[[ AVAILABLE DATA open ]]

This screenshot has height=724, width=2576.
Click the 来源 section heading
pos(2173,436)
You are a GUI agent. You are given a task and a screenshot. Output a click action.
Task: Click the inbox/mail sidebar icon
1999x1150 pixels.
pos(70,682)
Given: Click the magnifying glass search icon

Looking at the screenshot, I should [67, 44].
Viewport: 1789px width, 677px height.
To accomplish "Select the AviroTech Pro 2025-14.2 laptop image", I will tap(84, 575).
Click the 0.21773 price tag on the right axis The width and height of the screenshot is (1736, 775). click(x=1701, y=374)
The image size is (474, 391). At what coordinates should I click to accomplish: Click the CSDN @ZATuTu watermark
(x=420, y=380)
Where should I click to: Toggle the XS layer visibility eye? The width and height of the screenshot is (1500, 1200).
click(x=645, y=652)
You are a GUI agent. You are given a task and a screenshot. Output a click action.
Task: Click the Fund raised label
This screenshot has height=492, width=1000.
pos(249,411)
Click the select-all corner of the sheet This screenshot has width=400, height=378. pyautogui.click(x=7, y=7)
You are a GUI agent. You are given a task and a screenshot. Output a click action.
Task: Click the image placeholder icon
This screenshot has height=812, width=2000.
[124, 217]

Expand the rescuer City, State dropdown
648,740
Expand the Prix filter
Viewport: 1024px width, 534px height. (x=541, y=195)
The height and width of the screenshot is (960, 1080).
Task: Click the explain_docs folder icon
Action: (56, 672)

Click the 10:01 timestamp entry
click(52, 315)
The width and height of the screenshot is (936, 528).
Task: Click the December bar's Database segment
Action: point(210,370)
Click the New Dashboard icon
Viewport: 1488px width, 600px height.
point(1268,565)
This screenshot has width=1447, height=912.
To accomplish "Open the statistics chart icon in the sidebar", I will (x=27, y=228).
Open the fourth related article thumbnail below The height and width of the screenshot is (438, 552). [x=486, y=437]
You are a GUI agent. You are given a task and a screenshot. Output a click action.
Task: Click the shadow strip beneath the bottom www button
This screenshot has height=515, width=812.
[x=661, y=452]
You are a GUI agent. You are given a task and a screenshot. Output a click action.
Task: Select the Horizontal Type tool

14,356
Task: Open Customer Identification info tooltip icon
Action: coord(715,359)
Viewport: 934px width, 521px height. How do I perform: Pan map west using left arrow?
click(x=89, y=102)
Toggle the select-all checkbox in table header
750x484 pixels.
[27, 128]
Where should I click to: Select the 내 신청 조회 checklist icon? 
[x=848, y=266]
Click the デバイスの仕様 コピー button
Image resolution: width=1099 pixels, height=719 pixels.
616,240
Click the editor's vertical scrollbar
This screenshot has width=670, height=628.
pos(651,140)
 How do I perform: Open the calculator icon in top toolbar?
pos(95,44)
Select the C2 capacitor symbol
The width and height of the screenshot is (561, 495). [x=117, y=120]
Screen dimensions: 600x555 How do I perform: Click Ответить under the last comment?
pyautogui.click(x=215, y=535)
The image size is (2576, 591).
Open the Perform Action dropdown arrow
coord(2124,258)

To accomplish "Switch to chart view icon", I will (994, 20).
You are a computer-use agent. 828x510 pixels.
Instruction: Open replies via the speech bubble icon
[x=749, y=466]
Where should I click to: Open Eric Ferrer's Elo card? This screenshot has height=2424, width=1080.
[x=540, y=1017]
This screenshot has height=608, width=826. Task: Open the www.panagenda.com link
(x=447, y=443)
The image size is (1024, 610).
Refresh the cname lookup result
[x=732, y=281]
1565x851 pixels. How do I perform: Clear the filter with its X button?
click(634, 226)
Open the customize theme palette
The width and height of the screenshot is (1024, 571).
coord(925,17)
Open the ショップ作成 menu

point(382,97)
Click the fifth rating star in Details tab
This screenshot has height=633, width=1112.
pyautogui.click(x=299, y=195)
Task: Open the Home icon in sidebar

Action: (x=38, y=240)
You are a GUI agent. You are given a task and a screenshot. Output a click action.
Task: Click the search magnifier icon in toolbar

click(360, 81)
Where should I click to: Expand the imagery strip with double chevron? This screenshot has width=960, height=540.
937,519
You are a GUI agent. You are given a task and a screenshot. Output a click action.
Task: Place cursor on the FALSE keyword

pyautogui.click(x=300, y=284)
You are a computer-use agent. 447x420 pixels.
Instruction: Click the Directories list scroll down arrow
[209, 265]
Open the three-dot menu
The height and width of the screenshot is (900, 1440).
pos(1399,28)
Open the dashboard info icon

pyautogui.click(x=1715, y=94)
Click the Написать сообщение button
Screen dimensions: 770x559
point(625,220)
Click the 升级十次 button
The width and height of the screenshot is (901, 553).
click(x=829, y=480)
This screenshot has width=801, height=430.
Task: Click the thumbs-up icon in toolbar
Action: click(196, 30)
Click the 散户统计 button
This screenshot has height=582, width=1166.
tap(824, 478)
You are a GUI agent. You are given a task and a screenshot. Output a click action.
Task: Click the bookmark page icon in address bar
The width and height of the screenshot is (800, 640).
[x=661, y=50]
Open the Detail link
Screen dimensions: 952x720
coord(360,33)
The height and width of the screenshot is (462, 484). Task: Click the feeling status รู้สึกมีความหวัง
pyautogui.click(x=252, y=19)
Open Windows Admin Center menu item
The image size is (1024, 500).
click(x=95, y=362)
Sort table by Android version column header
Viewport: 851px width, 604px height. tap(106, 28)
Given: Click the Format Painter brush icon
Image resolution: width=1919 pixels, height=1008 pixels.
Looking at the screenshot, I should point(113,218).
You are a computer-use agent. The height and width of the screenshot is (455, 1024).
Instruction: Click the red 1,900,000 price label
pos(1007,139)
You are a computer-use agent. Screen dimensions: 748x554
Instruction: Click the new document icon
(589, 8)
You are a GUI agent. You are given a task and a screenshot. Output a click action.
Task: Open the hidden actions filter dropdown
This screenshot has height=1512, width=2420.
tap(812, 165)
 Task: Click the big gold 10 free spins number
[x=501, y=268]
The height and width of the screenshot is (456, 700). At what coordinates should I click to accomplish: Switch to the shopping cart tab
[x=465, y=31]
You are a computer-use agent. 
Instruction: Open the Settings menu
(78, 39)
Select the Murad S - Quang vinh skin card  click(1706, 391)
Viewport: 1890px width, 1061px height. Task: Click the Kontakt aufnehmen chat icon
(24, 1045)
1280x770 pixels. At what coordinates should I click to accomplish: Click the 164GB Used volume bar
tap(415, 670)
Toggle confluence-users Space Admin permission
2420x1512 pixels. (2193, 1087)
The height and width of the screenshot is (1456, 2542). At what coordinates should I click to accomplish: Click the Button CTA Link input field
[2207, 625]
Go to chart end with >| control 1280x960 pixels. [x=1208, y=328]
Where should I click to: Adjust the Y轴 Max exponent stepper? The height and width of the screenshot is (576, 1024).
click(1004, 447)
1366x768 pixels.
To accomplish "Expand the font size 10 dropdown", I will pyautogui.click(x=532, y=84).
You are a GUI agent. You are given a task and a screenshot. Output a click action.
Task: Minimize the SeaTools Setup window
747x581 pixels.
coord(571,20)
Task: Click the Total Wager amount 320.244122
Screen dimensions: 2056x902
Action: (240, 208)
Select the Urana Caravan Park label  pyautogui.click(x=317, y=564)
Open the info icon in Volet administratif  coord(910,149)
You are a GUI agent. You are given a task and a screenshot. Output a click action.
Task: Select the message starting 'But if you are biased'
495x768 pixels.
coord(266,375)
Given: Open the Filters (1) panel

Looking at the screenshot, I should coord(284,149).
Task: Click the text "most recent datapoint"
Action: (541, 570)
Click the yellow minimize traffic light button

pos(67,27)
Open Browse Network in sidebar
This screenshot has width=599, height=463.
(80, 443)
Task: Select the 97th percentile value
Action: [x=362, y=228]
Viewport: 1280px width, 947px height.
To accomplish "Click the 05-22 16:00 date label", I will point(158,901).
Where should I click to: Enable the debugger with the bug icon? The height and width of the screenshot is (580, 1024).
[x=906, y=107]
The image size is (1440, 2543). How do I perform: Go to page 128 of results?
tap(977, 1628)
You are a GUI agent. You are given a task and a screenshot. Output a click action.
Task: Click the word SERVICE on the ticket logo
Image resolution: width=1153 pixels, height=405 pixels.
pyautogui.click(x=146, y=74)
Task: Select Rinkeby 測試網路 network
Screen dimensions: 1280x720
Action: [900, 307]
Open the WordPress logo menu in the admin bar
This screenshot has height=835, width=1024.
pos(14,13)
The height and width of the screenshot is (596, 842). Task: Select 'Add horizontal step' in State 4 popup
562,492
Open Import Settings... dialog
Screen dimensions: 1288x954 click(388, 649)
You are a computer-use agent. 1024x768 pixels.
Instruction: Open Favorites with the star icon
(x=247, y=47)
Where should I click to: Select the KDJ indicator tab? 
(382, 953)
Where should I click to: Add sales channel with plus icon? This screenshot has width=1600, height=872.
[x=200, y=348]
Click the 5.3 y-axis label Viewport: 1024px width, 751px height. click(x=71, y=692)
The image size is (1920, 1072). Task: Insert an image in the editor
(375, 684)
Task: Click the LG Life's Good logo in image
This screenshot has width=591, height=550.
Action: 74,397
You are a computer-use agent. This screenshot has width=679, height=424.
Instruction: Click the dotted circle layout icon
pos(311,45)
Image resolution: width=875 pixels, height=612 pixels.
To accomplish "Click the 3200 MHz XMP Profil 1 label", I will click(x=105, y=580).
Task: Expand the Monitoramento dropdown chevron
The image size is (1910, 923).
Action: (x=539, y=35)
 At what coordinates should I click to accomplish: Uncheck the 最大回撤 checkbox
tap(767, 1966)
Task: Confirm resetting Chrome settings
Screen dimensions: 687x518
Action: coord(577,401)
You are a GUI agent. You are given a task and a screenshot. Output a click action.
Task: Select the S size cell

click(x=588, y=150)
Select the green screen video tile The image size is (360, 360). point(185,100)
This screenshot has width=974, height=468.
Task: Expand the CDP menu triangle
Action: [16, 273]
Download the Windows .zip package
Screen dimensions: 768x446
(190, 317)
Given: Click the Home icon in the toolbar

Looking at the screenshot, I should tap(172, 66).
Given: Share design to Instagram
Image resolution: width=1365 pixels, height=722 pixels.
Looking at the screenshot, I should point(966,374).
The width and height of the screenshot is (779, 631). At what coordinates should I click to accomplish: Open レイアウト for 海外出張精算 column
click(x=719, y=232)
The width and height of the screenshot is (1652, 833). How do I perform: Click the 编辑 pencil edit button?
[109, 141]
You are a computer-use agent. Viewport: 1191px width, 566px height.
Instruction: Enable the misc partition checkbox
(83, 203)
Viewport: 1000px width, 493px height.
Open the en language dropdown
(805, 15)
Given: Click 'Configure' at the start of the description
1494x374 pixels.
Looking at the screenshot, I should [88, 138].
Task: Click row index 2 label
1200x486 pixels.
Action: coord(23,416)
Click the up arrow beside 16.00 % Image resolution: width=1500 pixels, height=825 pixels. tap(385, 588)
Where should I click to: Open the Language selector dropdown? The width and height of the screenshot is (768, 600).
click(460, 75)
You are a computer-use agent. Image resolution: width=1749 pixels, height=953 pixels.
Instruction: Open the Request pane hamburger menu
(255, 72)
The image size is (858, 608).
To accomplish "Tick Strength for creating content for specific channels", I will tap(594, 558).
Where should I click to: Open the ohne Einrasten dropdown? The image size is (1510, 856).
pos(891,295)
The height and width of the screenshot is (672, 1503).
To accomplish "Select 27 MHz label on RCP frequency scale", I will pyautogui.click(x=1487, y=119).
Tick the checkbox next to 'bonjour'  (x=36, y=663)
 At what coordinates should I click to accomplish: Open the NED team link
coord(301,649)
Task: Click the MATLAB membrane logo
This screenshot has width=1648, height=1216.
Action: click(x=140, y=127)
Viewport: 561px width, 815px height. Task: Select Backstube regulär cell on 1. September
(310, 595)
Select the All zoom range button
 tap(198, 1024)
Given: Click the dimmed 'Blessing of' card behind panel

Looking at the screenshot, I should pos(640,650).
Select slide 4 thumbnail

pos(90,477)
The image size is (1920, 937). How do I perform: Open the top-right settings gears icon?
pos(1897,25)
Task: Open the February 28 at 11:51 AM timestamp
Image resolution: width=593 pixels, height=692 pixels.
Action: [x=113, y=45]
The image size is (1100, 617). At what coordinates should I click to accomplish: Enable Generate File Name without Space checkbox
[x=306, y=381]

[[ AVAILABLE DATA closed ]]

ABOUT THIS TASK:
Find the word "computer" in the entries, then copy out every line that has it.

RESULT OF THE TASK:
You are a computer-use agent. 828x510 pixels.
You are a computer-use agent. 447x420 pixels.
You are a computer-use agent. The height and width of the screenshot is (455, 1024).
You are a computer-use agent. Screen dimensions: 748x554
You are a computer-use agent. 
You are a computer-use agent. 1024x768 pixels.
You are a computer-use agent. This screenshot has width=679, height=424.
You are a computer-use agent. Viewport: 1191px width, 566px height.
You are a computer-use agent. Image resolution: width=1749 pixels, height=953 pixels.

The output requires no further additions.